■ **PROBLEM A**:
In the forum thread about storing drawn comb, where does beemandan keep supers season after season without any problem?

## BEGIN DOCUMENT SECTION

In the south, why don't you "store" them under your occupied supers of youir hive? 

Friends in SC store them just like they do up north in NY, on a warehouse pallet, 6 to a layer, and covered.

I like MB's suggestion.


----------



## beemandan (Dec 5, 2005)

If all they've ever had in them is honey, wax moths won't be interested. If, on the other hand, they've had brood in them....that's an entirely different matter. 
Putting empty comb on hives for storage in areas with shb infestations can be a problem.


----------



## Michael Bush (Aug 2, 2002)

I sure lost a lot of supers once that had never had anything in them but honey... what a mess. Stored them in my basement and I still have wax moths in my basement six years later...


----------



## beemandan (Dec 5, 2005)

I, on the other hand, have them stacked in a shed, season after season, without any problem. Go figure.


----------



## Barry (Dec 28, 1999)

imperialbees said:


> Where is best place to store my drawn comb frames?

## END DOCUMENT SECTION
## BEGIN GIVEN DATA

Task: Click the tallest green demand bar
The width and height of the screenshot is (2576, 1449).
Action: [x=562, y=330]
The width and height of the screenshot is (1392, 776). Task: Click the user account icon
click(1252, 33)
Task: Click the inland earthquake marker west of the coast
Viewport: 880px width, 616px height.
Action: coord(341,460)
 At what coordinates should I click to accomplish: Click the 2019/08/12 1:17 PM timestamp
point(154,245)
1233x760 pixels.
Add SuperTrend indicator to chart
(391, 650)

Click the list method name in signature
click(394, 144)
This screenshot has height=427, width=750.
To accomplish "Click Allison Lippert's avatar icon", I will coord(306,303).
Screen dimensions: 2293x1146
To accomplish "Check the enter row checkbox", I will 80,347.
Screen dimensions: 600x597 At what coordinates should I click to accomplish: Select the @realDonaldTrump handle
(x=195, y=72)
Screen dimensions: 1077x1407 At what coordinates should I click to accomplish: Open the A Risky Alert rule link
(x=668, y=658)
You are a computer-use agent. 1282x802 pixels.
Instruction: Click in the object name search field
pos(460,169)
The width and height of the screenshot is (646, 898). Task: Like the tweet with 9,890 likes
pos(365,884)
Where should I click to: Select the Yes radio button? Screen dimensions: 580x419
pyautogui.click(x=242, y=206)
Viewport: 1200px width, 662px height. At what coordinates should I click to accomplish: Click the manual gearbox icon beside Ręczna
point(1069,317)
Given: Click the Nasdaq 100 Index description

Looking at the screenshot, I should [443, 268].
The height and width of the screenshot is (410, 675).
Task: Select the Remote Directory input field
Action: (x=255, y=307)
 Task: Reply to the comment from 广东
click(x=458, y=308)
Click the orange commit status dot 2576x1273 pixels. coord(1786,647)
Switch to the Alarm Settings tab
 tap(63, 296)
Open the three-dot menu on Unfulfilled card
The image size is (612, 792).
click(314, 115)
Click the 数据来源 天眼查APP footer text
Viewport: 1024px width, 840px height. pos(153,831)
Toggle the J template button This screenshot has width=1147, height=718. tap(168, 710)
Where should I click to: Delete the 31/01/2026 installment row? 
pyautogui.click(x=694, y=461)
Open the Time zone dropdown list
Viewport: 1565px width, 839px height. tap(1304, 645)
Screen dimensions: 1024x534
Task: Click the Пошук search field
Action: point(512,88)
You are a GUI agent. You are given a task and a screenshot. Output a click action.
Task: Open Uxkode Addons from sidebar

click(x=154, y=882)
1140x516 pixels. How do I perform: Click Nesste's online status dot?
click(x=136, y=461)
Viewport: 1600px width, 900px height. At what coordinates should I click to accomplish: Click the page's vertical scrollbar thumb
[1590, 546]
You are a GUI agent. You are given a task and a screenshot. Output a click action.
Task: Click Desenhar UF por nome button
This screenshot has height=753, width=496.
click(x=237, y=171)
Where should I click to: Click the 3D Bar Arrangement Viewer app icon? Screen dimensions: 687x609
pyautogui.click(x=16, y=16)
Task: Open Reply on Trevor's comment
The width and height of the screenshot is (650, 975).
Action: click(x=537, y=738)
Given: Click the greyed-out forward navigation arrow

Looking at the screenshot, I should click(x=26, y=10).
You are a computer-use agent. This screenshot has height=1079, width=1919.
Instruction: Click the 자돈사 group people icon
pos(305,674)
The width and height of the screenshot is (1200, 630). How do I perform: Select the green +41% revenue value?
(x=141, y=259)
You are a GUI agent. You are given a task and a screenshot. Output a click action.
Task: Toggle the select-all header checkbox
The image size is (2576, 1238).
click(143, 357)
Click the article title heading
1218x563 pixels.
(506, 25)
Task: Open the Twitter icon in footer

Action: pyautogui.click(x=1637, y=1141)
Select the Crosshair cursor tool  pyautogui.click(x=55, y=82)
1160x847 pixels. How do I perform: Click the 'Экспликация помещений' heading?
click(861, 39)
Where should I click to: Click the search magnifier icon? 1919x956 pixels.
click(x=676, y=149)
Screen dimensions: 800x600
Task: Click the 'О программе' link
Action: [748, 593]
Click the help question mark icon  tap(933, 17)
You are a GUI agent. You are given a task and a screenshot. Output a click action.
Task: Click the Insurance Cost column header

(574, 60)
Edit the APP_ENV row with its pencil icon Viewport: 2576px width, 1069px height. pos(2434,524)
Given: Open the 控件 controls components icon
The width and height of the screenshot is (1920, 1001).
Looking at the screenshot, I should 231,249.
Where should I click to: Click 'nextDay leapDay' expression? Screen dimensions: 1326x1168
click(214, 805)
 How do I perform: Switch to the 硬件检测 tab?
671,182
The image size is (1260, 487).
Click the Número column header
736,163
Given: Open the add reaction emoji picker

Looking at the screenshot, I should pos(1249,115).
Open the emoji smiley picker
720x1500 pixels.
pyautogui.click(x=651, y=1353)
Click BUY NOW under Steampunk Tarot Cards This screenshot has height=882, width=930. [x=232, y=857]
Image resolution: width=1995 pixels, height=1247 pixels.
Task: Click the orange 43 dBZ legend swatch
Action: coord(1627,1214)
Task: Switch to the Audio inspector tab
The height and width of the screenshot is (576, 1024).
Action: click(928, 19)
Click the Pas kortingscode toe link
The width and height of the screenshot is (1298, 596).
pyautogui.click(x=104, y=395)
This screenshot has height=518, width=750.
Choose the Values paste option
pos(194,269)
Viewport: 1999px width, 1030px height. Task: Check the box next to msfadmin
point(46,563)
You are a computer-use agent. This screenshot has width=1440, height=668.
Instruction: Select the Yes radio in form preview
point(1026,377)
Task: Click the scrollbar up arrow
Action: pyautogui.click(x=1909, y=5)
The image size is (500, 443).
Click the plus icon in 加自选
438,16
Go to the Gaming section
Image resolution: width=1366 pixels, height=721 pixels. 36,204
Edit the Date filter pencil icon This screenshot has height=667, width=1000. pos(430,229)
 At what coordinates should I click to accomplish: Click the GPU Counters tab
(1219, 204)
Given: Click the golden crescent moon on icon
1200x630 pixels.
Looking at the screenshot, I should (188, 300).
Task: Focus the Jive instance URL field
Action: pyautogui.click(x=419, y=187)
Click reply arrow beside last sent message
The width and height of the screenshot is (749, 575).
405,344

## END GIVEN DATA

■ **PROBLEM B**:
Arrange the rows, from the first line of the rows through the line containing "point(1069,317)" (both ends included), as a Markdown table with the columns Number and Row line, leaving out blank lines.

■ **RESPONSE A**:
Stacked in a shed.

■ **RESPONSE B**:
| Number | Row line |
|---|---|
| 1 | Task: Click the tallest green demand bar |
| 2 | The width and height of the screenshot is (2576, 1449). |
| 3 | Action: [x=562, y=330] |
| 4 | The width and height of the screenshot is (1392, 776). Task: Click the user account icon |
| 5 | click(1252, 33) |
| 6 | Task: Click the inland earthquake marker west of the coast |
| 7 | Viewport: 880px width, 616px height. |
| 8 | Action: coord(341,460) |
| 9 |  At what coordinates should I click to accomplish: Click the 2019/08/12 1:17 PM timestamp |
| 10 | point(154,245) |
| 11 | 1233x760 pixels. |
| 12 | Add SuperTrend indicator to chart |
| 13 | (391, 650) |
| 14 | Click the list method name in signature |
| 15 | click(394, 144) |
| 16 | This screenshot has height=427, width=750. |
| 17 | To accomplish "Click Allison Lippert's avatar icon", I will coord(306,303). |
| 18 | Screen dimensions: 2293x1146 |
| 19 | To accomplish "Check the enter row checkbox", I will 80,347. |
| 20 | Screen dimensions: 600x597 At what coordinates should I click to accomplish: Select the @realDonaldTrump handle |
| 21 | (x=195, y=72) |
| 22 | Screen dimensions: 1077x1407 At what coordinates should I click to accomplish: Open the A Risky Alert rule link |
| 23 | (x=668, y=658) |
| 24 | You are a computer-use agent. 1282x802 pixels. |
| 25 | Instruction: Click in the object name search field |
| 26 | pos(460,169) |
| 27 | The width and height of the screenshot is (646, 898). Task: Like the tweet with 9,890 likes |
| 28 | pos(365,884) |
| 29 | Where should I click to: Select the Yes radio button? Screen dimensions: 580x419 |
| 30 | pyautogui.click(x=242, y=206) |
| 31 | Viewport: 1200px width, 662px height. At what coordinates should I click to accomplish: Click the manual gearbox icon beside Ręczna |
| 32 | point(1069,317) |